# Stored rows start
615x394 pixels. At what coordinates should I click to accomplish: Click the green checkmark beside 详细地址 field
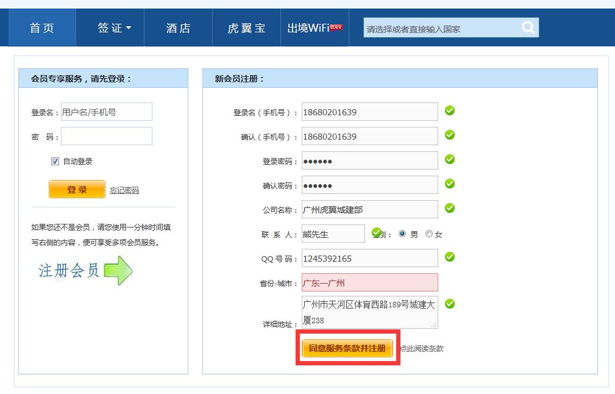[x=449, y=303]
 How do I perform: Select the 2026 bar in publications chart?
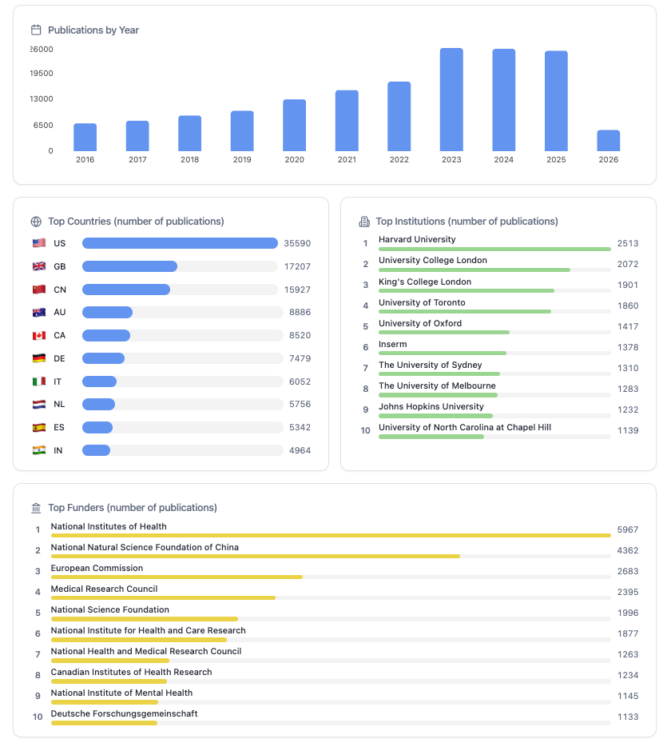[608, 141]
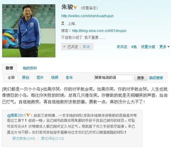Click the verified badge next to @周军2011

28,115
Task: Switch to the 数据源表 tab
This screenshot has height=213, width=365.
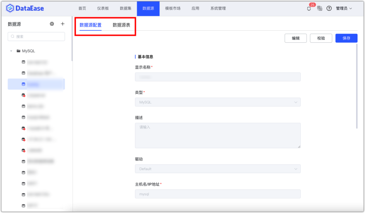Action: pyautogui.click(x=121, y=25)
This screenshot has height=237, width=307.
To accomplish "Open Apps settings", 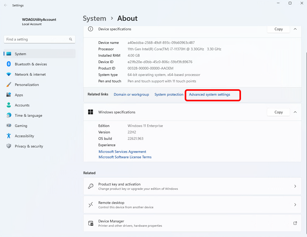I will point(19,95).
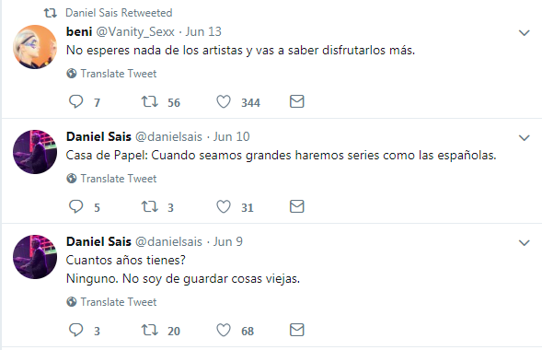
# Stored rows end
* _What is asked_
Identify every line in the entries above that contains the string "width", and copy each of those lines. Case counts when matching.

* _Answer_
This screenshot has height=213, width=365.
This screenshot has height=237, width=307.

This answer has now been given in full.